== PROVIDED MATERIAL

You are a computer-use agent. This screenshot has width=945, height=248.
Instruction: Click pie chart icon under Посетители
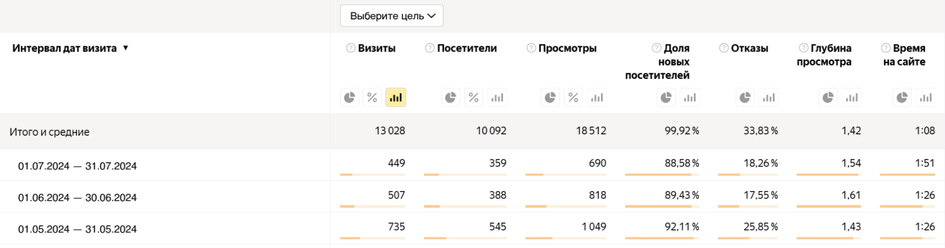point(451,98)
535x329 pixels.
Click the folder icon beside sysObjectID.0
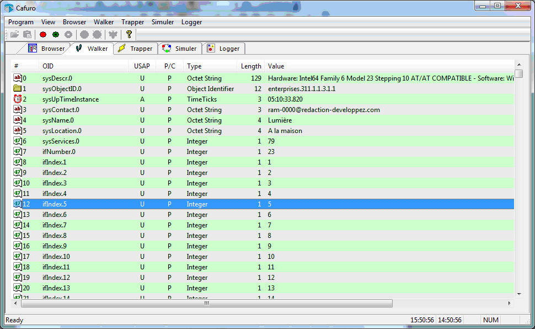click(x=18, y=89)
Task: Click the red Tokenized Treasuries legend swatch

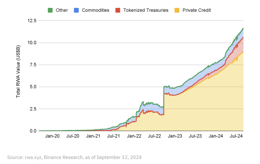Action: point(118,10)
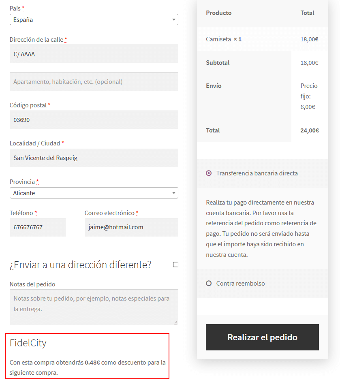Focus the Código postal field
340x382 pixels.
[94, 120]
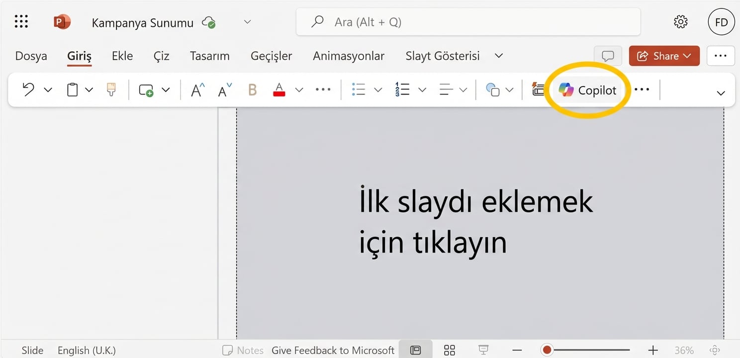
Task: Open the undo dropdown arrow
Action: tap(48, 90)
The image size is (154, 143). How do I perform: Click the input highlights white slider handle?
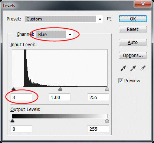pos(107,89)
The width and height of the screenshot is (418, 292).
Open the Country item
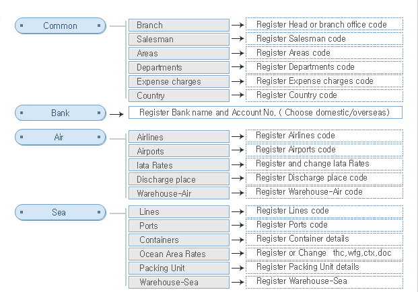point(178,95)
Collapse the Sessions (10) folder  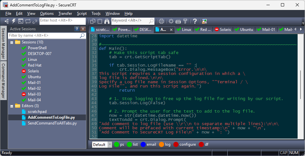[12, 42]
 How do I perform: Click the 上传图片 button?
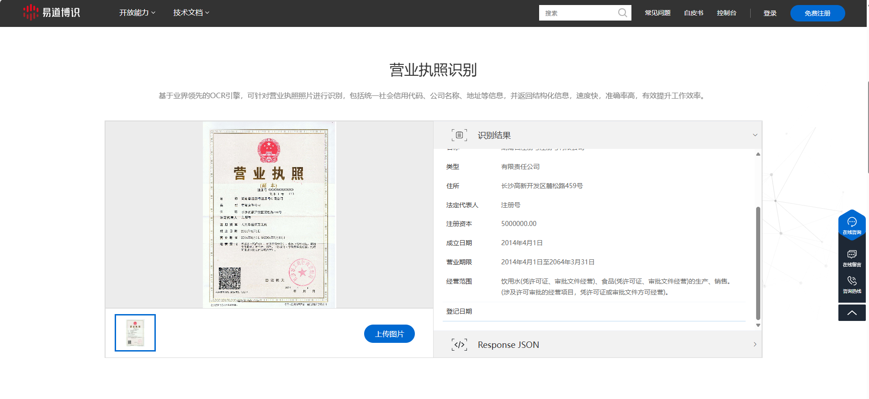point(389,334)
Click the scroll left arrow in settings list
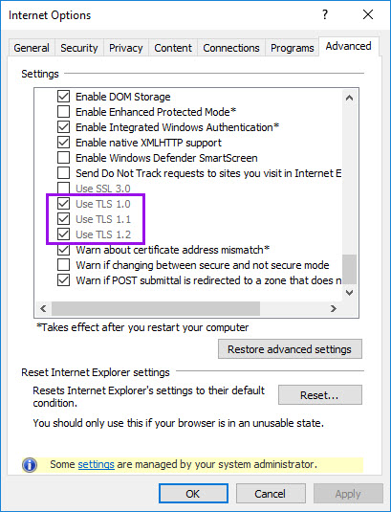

====
== PROVIDED MATERIAL

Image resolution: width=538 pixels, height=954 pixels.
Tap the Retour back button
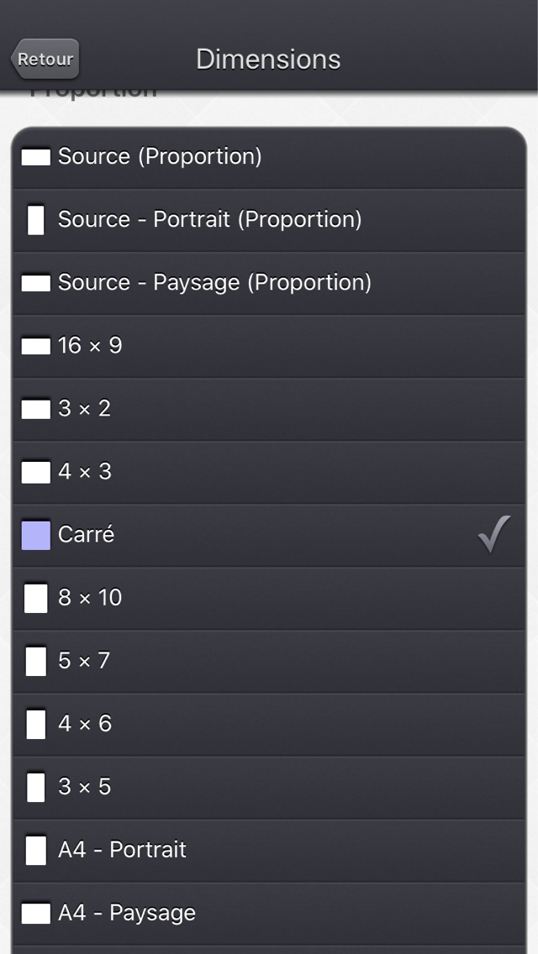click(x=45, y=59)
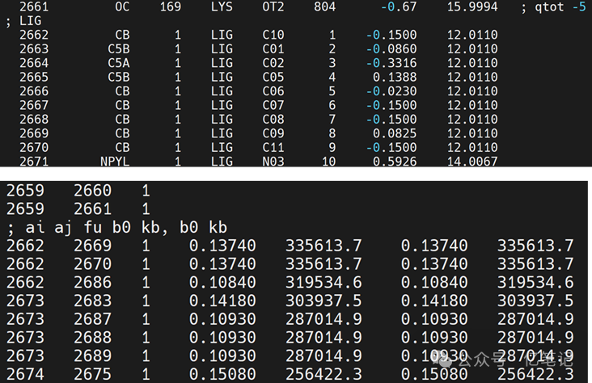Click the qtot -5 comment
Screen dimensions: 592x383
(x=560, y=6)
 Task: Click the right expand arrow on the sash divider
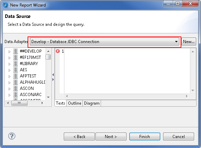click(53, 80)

====
== PROVIDED MATERIAL

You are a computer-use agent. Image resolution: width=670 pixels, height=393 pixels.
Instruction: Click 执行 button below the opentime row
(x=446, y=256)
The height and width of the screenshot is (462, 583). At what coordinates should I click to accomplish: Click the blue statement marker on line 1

====

## WHAT YOU HAVE TO DO
Copy out the lines above exactly, beginning at the one that contains "You are a computer-use agent. Image" and ending at the one that contains "The height and".

## OUTPUT FOR THIS EXERCISE
You are a computer-use agent. Image resolution: width=670 pixels, height=393 pixels.
Instruction: Click 执行 button below the opentime row
(x=446, y=256)
The height and width of the screenshot is (462, 583). At what coordinates should I click to accomplish: Click the blue statement marker on line 1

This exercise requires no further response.